*** Entries supplied Section Begins ***

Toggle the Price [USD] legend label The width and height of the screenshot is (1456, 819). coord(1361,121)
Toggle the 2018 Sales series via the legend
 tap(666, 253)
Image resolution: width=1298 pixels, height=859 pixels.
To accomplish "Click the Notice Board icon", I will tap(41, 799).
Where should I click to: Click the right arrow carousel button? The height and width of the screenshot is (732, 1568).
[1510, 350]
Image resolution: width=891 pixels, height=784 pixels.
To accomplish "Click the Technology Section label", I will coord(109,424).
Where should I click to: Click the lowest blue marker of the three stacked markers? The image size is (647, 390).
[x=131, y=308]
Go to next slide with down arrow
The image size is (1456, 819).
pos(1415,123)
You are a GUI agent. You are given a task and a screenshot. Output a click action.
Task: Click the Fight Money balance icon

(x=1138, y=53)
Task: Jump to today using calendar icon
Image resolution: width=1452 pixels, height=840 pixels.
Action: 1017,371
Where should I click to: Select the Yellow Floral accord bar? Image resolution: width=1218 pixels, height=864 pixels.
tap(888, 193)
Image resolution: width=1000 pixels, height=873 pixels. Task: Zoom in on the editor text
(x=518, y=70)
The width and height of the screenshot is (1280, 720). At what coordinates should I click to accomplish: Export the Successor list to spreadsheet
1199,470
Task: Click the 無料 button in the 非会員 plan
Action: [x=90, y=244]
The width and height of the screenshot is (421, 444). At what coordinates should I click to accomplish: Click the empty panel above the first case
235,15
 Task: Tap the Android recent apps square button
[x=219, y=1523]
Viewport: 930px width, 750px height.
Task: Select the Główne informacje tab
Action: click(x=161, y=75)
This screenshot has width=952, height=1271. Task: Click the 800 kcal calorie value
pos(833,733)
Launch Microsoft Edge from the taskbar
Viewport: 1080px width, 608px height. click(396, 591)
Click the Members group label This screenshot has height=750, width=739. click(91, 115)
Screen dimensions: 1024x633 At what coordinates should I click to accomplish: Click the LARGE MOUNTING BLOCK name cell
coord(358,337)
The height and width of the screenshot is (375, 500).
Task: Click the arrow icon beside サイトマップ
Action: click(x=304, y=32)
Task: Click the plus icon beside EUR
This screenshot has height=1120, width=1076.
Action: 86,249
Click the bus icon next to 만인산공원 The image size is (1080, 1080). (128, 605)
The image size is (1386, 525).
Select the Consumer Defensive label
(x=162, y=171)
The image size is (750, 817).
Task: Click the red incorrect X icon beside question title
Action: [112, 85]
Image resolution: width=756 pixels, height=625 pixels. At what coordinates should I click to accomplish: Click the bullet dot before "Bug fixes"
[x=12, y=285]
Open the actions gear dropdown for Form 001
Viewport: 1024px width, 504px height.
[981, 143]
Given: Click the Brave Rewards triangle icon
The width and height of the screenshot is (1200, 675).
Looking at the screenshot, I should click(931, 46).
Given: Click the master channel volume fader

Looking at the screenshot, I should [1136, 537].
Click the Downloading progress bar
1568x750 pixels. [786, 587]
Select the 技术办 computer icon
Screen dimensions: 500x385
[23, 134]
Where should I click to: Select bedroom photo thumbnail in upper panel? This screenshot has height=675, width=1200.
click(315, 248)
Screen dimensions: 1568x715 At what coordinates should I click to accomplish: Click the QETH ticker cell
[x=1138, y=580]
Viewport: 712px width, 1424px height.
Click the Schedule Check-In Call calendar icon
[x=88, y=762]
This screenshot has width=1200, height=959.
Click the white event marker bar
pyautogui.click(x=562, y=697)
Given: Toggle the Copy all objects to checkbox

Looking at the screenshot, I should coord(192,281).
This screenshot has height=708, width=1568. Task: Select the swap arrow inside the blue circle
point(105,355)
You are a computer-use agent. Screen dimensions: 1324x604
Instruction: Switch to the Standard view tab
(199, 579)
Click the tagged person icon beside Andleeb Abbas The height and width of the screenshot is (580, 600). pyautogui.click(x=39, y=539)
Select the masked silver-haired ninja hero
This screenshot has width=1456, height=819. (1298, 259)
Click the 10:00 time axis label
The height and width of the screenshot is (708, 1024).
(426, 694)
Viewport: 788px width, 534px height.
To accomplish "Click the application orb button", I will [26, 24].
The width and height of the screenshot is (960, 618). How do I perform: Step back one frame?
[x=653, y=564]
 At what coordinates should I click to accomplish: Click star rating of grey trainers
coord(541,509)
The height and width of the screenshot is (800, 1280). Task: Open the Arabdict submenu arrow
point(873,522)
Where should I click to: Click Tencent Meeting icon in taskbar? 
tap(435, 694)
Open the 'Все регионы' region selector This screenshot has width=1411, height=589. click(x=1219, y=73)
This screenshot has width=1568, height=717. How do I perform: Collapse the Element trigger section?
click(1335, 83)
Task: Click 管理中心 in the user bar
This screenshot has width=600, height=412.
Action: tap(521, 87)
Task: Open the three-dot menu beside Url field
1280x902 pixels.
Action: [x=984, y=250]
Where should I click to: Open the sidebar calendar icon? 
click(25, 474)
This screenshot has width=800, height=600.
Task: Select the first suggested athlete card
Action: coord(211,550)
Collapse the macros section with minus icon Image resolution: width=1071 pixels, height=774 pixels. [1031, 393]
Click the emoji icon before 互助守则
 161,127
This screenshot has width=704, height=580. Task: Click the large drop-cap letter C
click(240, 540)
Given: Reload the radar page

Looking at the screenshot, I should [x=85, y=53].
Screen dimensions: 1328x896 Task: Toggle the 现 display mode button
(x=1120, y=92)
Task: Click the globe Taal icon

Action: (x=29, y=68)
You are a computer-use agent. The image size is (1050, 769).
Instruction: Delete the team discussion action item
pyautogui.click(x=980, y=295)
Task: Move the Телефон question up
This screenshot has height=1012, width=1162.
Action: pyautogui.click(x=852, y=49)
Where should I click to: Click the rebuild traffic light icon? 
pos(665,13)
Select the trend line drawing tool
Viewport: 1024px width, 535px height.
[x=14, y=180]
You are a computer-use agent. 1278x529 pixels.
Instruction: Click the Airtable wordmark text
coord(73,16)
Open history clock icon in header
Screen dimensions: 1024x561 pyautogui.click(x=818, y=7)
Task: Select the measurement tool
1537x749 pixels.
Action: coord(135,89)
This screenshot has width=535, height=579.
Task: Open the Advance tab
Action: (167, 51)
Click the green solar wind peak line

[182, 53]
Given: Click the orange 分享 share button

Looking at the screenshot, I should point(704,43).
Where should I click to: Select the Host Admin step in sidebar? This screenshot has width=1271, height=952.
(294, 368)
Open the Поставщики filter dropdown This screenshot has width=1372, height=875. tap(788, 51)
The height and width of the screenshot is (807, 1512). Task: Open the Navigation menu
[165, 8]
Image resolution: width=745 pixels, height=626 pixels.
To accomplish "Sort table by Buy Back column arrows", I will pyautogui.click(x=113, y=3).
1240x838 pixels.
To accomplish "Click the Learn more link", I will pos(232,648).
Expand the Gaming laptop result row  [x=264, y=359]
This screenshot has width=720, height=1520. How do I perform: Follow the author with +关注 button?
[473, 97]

*** Entries supplied Section Ends ***

Set down the entire material again, exactly as it stands.

◆ **Answer below**
Toggle the Price [USD] legend label The width and height of the screenshot is (1456, 819). coord(1361,121)
Toggle the 2018 Sales series via the legend
 tap(666, 253)
Image resolution: width=1298 pixels, height=859 pixels.
To accomplish "Click the Notice Board icon", I will tap(41, 799).
Where should I click to: Click the right arrow carousel button? The height and width of the screenshot is (732, 1568).
[1510, 350]
Image resolution: width=891 pixels, height=784 pixels.
To accomplish "Click the Technology Section label", I will coord(109,424).
Where should I click to: Click the lowest blue marker of the three stacked markers? The image size is (647, 390).
[x=131, y=308]
Go to next slide with down arrow
The image size is (1456, 819).
pos(1415,123)
You are a GUI agent. You are given a task and a screenshot. Output a click action.
Task: Click the Fight Money balance icon

(x=1138, y=53)
Task: Jump to today using calendar icon
Image resolution: width=1452 pixels, height=840 pixels.
Action: 1017,371
Where should I click to: Select the Yellow Floral accord bar? Image resolution: width=1218 pixels, height=864 pixels.
tap(888, 193)
Image resolution: width=1000 pixels, height=873 pixels. Task: Zoom in on the editor text
(x=518, y=70)
The width and height of the screenshot is (1280, 720). At what coordinates should I click to accomplish: Export the Successor list to spreadsheet
1199,470
Task: Click the 無料 button in the 非会員 plan
Action: [x=90, y=244]
The width and height of the screenshot is (421, 444). At what coordinates should I click to accomplish: Click the empty panel above the first case
235,15
 Task: Tap the Android recent apps square button
[x=219, y=1523]
Viewport: 930px width, 750px height.
Task: Select the Główne informacje tab
Action: click(x=161, y=75)
This screenshot has width=952, height=1271. Task: Click the 800 kcal calorie value
pos(833,733)
Launch Microsoft Edge from the taskbar
Viewport: 1080px width, 608px height. click(396, 591)
Click the Members group label This screenshot has height=750, width=739. click(91, 115)
Screen dimensions: 1024x633 At what coordinates should I click to accomplish: Click the LARGE MOUNTING BLOCK name cell
coord(358,337)
The height and width of the screenshot is (375, 500).
Task: Click the arrow icon beside サイトマップ
Action: click(x=304, y=32)
Task: Click the plus icon beside EUR
This screenshot has height=1120, width=1076.
Action: 86,249
Click the bus icon next to 만인산공원 The image size is (1080, 1080). (128, 605)
The image size is (1386, 525).
Select the Consumer Defensive label
(x=162, y=171)
The image size is (750, 817).
Task: Click the red incorrect X icon beside question title
Action: [112, 85]
Image resolution: width=756 pixels, height=625 pixels. At what coordinates should I click to accomplish: Click the bullet dot before "Bug fixes"
[x=12, y=285]
Open the actions gear dropdown for Form 001
Viewport: 1024px width, 504px height.
[981, 143]
Given: Click the Brave Rewards triangle icon
The width and height of the screenshot is (1200, 675).
Looking at the screenshot, I should click(931, 46).
Given: Click the master channel volume fader

Looking at the screenshot, I should [1136, 537].
Click the Downloading progress bar
1568x750 pixels. [786, 587]
Select the 技术办 computer icon
Screen dimensions: 500x385
[23, 134]
Where should I click to: Select bedroom photo thumbnail in upper panel? This screenshot has height=675, width=1200.
click(315, 248)
Screen dimensions: 1568x715 At what coordinates should I click to accomplish: Click the QETH ticker cell
[x=1138, y=580]
Viewport: 712px width, 1424px height.
Click the Schedule Check-In Call calendar icon
[x=88, y=762]
This screenshot has width=1200, height=959.
Click the white event marker bar
pyautogui.click(x=562, y=697)
Given: Toggle the Copy all objects to checkbox

Looking at the screenshot, I should coord(192,281).
This screenshot has height=708, width=1568. Task: Select the swap arrow inside the blue circle
point(105,355)
You are a computer-use agent. Screen dimensions: 1324x604
Instruction: Switch to the Standard view tab
(199, 579)
Click the tagged person icon beside Andleeb Abbas The height and width of the screenshot is (580, 600). pyautogui.click(x=39, y=539)
Select the masked silver-haired ninja hero
This screenshot has width=1456, height=819. (1298, 259)
Click the 10:00 time axis label
The height and width of the screenshot is (708, 1024).
(426, 694)
Viewport: 788px width, 534px height.
To accomplish "Click the application orb button", I will [26, 24].
The width and height of the screenshot is (960, 618). How do I perform: Step back one frame?
[x=653, y=564]
 At what coordinates should I click to accomplish: Click star rating of grey trainers
coord(541,509)
The height and width of the screenshot is (800, 1280). Task: Open the Arabdict submenu arrow
point(873,522)
Where should I click to: Click Tencent Meeting icon in taskbar? 
tap(435, 694)
Open the 'Все регионы' region selector This screenshot has width=1411, height=589. click(x=1219, y=73)
This screenshot has width=1568, height=717. How do I perform: Collapse the Element trigger section?
click(1335, 83)
Task: Click 管理中心 in the user bar
This screenshot has width=600, height=412.
Action: tap(521, 87)
Task: Open the three-dot menu beside Url field
1280x902 pixels.
Action: [x=984, y=250]
Where should I click to: Open the sidebar calendar icon? 
click(25, 474)
This screenshot has width=800, height=600.
Task: Select the first suggested athlete card
Action: coord(211,550)
Collapse the macros section with minus icon Image resolution: width=1071 pixels, height=774 pixels. [1031, 393]
Click the emoji icon before 互助守则
 161,127
This screenshot has width=704, height=580. Task: Click the large drop-cap letter C
click(240, 540)
Given: Reload the radar page

Looking at the screenshot, I should [x=85, y=53].
Screen dimensions: 1328x896 Task: Toggle the 现 display mode button
(x=1120, y=92)
Task: Click the globe Taal icon

Action: (x=29, y=68)
You are a computer-use agent. The image size is (1050, 769).
Instruction: Delete the team discussion action item
pyautogui.click(x=980, y=295)
Task: Move the Телефон question up
This screenshot has height=1012, width=1162.
Action: pyautogui.click(x=852, y=49)
Where should I click to: Click the rebuild traffic light icon? 
pos(665,13)
Select the trend line drawing tool
Viewport: 1024px width, 535px height.
[x=14, y=180]
You are a computer-use agent. 1278x529 pixels.
Instruction: Click the Airtable wordmark text
coord(73,16)
Open history clock icon in header
Screen dimensions: 1024x561 pyautogui.click(x=818, y=7)
Task: Select the measurement tool
1537x749 pixels.
Action: coord(135,89)
This screenshot has width=535, height=579.
Task: Open the Advance tab
Action: (167, 51)
Click the green solar wind peak line

[182, 53]
Given: Click the orange 分享 share button

Looking at the screenshot, I should point(704,43).
Where should I click to: Select the Host Admin step in sidebar? This screenshot has width=1271, height=952.
(294, 368)
Open the Поставщики filter dropdown This screenshot has width=1372, height=875. tap(788, 51)
The height and width of the screenshot is (807, 1512). Task: Open the Navigation menu
[165, 8]
Image resolution: width=745 pixels, height=626 pixels.
To accomplish "Sort table by Buy Back column arrows", I will pyautogui.click(x=113, y=3).
1240x838 pixels.
To accomplish "Click the Learn more link", I will pos(232,648).
Expand the Gaming laptop result row  [x=264, y=359]
This screenshot has width=720, height=1520. How do I perform: Follow the author with +关注 button?
[473, 97]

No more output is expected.